O ministro Flávio Dino, do Supremo Tribunal Federal (STF), não costuma usar palavras em vão – por isso, um voto do magistrado não deve ser lido de forma isolada. Nesta semana, Dino deixou extravasar suas preocupações sobre o julgamento da uberização – marcado para 3 de dezembro –, especialmente sobre a responsabilidade das plataformas sobre os trabalhadores por aplicativos.

A manifestação não se deu nos autos do processo que discute o vínculo de motoristas e entregadores com plataformas digitais, mas, sim, em julgamento sobre a constitucionalidade de uma lei de São Paulo sobre transporte de moto por aplicativo e a necessidade de autorização dos municípios

Neste caso, não havia dúvidas dos problemas de competência da lei paulista e sua inconstitucionalidade.
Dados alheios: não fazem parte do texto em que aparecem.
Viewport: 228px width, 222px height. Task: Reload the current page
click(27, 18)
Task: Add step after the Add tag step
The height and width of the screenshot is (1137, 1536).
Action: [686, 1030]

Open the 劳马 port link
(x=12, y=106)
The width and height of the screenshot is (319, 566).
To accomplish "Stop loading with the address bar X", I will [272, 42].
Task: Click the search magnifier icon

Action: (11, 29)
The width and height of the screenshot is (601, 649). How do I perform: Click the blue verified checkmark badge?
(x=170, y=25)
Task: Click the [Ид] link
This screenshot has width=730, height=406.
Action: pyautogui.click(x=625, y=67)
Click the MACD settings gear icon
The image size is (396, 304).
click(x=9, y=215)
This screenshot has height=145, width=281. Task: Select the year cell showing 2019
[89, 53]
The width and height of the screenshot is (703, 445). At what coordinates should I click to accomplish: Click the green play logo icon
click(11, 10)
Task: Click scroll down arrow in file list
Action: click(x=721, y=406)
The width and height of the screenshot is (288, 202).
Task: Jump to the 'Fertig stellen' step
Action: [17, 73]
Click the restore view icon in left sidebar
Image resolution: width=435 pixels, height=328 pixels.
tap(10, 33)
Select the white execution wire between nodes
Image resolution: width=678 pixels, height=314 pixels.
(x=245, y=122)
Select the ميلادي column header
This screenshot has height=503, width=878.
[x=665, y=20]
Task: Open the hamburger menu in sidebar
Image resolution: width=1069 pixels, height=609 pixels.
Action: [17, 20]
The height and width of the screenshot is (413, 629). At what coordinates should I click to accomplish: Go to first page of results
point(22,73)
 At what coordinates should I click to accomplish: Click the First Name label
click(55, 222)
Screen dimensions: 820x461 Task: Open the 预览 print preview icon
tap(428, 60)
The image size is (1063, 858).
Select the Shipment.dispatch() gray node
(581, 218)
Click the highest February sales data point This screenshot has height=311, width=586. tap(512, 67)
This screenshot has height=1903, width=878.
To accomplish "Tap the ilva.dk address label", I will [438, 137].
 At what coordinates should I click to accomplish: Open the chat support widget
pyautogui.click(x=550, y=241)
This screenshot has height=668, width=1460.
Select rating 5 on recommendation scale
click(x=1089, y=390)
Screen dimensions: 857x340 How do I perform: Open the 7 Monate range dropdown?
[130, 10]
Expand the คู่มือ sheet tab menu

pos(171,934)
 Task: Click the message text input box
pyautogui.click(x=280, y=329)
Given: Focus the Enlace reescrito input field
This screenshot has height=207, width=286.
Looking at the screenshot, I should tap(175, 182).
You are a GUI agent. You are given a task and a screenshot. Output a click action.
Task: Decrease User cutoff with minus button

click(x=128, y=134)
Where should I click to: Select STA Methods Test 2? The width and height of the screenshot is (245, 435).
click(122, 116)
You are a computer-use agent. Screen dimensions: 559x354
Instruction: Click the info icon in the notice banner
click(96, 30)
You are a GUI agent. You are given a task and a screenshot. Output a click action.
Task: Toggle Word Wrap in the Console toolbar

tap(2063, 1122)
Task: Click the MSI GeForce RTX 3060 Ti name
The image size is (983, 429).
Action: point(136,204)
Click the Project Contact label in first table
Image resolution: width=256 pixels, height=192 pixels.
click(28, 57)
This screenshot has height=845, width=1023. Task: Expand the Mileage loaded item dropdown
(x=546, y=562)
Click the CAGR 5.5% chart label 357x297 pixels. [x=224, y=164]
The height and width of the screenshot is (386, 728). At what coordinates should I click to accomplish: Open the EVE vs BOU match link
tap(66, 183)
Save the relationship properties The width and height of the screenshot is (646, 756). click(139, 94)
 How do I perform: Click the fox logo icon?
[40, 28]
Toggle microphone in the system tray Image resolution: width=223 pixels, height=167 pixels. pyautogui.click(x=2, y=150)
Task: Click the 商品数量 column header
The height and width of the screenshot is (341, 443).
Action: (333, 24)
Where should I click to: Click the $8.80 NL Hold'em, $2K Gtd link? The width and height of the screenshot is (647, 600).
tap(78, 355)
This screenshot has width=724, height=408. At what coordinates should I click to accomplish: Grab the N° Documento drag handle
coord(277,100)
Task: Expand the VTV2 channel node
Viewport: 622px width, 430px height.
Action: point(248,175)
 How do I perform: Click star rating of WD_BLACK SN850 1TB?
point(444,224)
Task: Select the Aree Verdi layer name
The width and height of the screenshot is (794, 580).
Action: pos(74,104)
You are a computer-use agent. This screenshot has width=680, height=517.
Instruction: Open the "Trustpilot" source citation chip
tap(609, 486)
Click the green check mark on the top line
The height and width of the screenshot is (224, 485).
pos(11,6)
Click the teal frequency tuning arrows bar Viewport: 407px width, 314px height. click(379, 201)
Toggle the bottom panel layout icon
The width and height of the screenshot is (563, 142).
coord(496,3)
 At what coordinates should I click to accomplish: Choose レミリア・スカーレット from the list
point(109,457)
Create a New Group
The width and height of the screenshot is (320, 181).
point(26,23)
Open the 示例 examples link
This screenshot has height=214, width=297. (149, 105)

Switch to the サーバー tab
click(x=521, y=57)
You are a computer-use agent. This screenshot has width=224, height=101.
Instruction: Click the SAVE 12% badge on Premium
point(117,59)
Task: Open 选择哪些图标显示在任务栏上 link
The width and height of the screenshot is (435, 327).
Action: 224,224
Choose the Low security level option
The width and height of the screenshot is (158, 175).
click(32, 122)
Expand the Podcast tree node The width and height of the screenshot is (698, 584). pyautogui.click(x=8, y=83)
Mas Dino aproveitou o espaço para demonstrar sua preocupação com os entregadores e motoristas de aplicativo.

Logo no início do voto, Dino diz: “Apresento uma ressalva para debate posterior, nas searas legislativa, administrativa e judicial. A atividade de transporte individual por aplicativo não deve excluir um regime de direitos básicos aos prestadores de serviço”. Aqui, fica claro que o ministro não acredita que a solução para o fenômeno da uberização esteja apenas nas mãos do Judiciário.

A partir dessa frase, Dino começa a esmiuçar as preocupações com o tema, como, por exemplo, os direitos fundamentais para trabalhadores, como férias, repouso semanal remunerado, seguro contra acidentes, aposentadoria, licença maternidade e paternidade, entre outros. Para ele, embora seja um regime híbrido de trabalho, esse grupo trabalha “de modo subordinado em proveito econômico de empresas que organizam o serviço prestado a terceiros”. O recado é que as plataformas devem ter algum tipo de responsabilização com os entregadores e motoristas.

E o magistrado vai além sobre a responsabilidade das plataformas e critica os índices de desempenho exigidos pelas plataformas aos trabalhadores. “A gamificação do trabalho não pode conduzir a paradigmas insustentáveis e irresponsáveis. Seres humanos não são personagens de videogame, com múltiplas ‘vidas’ — a serem exploradas ao máximo e descartadas como um produto de consumo qualquer’.

Dino também deixa claro a preocupação dos efeitos da exaustão dos motoristas e motociclistas de app na sociedade. Demonstrando que a discussão não fica apenas entre as empresas e o trabalhadores, mas todos. “Trabalhadores extenuados, ‘recompensados’ por não descansar e compelidos a transitar em altas velocidades, podem vulnerar a segurança dos consumidores dos serviços e dos demais participantes do trânsito das grandes cidades, sobretudo pedestres”, escreveu.

O ministro diz que o lucro é legítimo, mas é preciso assegurar a todos existência digna, o que vale, inclusive, às empresas que organizam os serviços de transporte individual de passageiros e lucram com tais atividades. Novamente, trazendo para as empresas a responsabilidade sobre esse grupo de pessoas.

Durante as sustentações orais da ação da uberização, Dino fez perguntas e pediu memorial complementar às partes para fazer uma reflexão sobre a “liberdade algorítmica” e como funciona a sanção aos trabalhadores via algoritmo. Na ocasião, Dino disse que é preciso analisar se existe paridade entre as partes para que o contrato civil seja aplicado entre plataformas e os entregadores/motoristas.

Em suas manifestações, Dino começa a deixar claro suas preocupações e sinaliza que deve trazer em seu voto algum grau de responsabilização das empresas. Em um cenário que deve prevalecer a ausência de vínculo celetista, a aderência a uma tese de responsabilização das plataformas deve fazer parte dos debates e deve ser um forte elemento na decisão do Supremo.